Abstract: The big data transformation currently revolutionizing science and industry forges novel possibilities in multimodal analysis scarcely imaginable only a decade ago. One of the important economic and industrial problems that stand to benefit from the recent expansion of data availability and computational prowess is the prediction of electricity demand and renewable energy generation. Both are correlates of human activity: spatiotemporal energy consumption patterns in society are a factor of both demand (weather dependent) and supply, which determine cost – a relation expected to strengthen along with increasing renewable energy dependence. One of the main drivers of European weather patterns is the activity of the Atlantic Ocean and in particular its dominant Northern Hemisphere current: the Gulf Stream. We choose this particular current as a test case in part due to larger amount of relevant data and scientific literature available for refinement of analysis techniques.

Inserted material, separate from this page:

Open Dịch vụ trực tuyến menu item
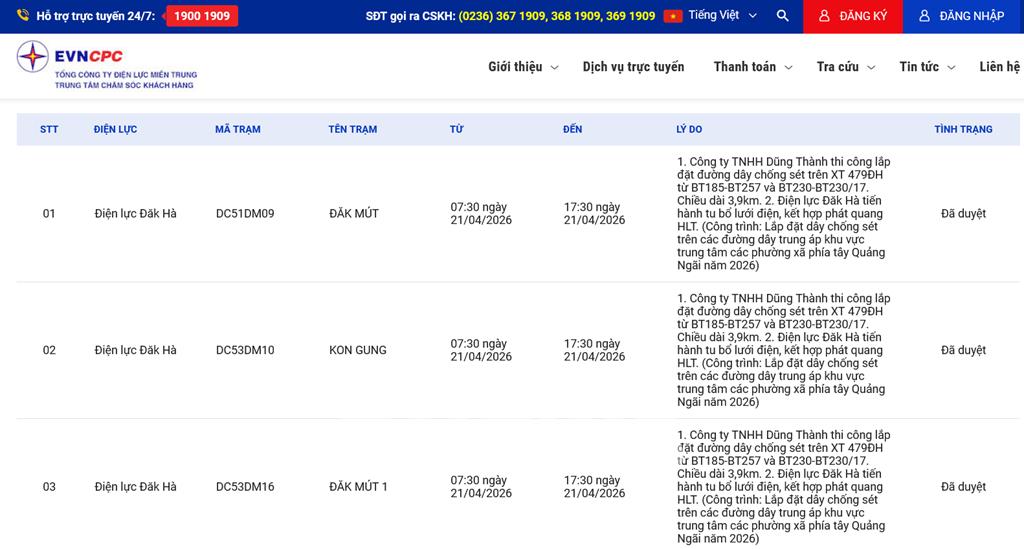The width and height of the screenshot is (1024, 549). click(633, 67)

This data richness is due not only to its economic importance but also to its size being clearly visible in radar and infrared satellite imagery, which makes it easier to detect using Computer Vision (CV). The power of CV techniques makes basic analysis thus developed scalable to other smaller and less known, but still influential, currents, which are not just curves on a map, but complex, evolving, moving branching trees in 3D projected onto a 2D image.

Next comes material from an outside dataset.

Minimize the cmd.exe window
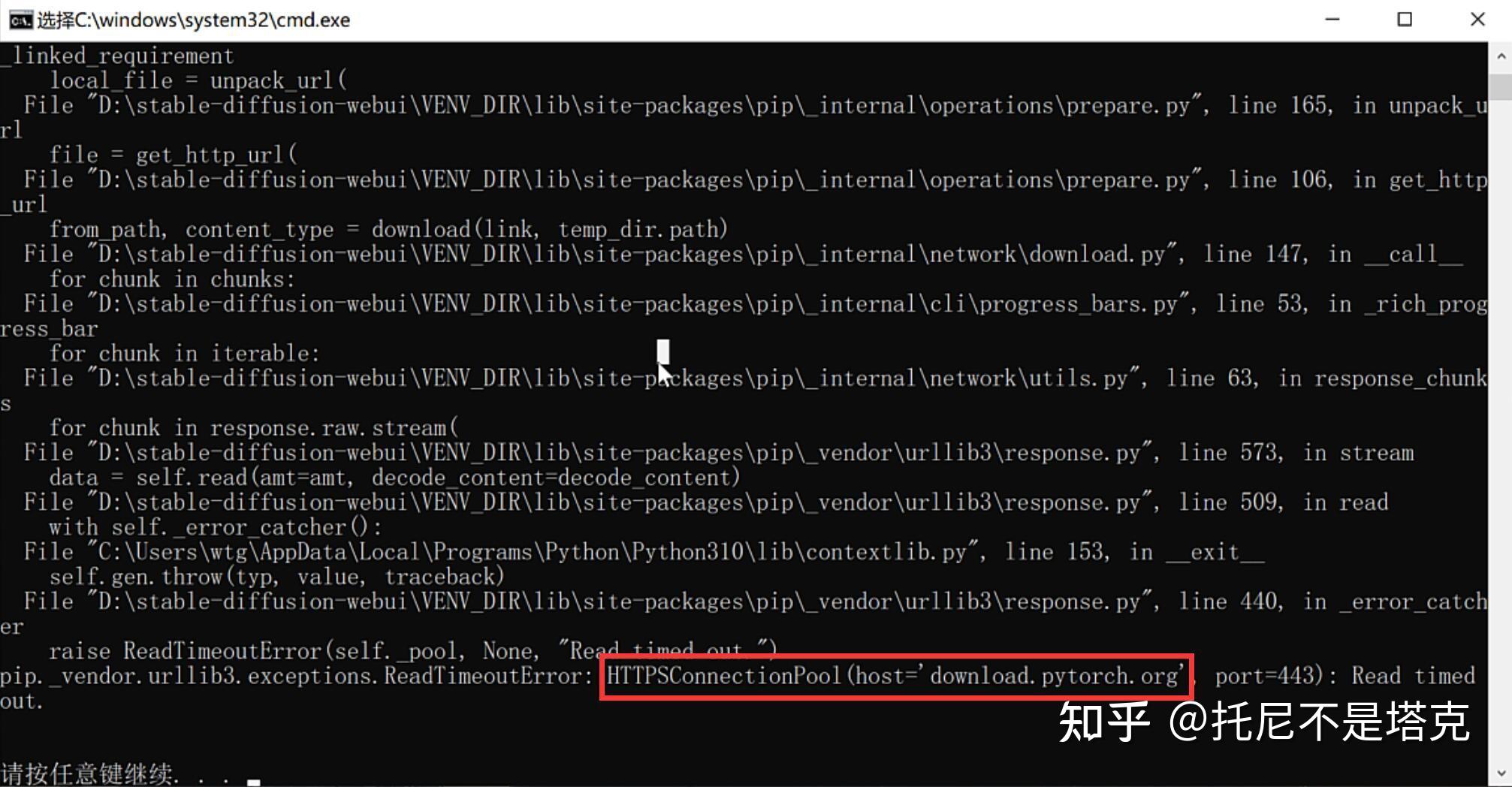This screenshot has width=1512, height=787. [1332, 20]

We investigate means of extracting, from several image modalities (including recently available Copernicus radar and earlier Infrared satellites), a parameterized presentation of the state of the Gulf Stream and its environment that is useful as feature space representation in a machine learning context, in this case with the EC’s H2020-sponsored ‘See.4C’ project, in the context of which data scientists may find novel predictors of spatiotemporal energy flow. Although automated extractors of Gulf Stream position exist, they differ in methodology and result. We shall attempt to extract more complex feature representation including branching points, eddies and parameterized changes in transport and velocity. Other related predictive features will be similarly developed, such as inference of deep water flux long the current path and wider spatial scale features such as Hough transform, surface turbulence indicators and temperature gradient indexes along with multi-time scale analysis of ocean height and temperature dynamics. The geospatial imaging and ML community may therefore benefit from a baseline of open-source techniques useful and expandable to other related prediction and/or scientific analysis tasks.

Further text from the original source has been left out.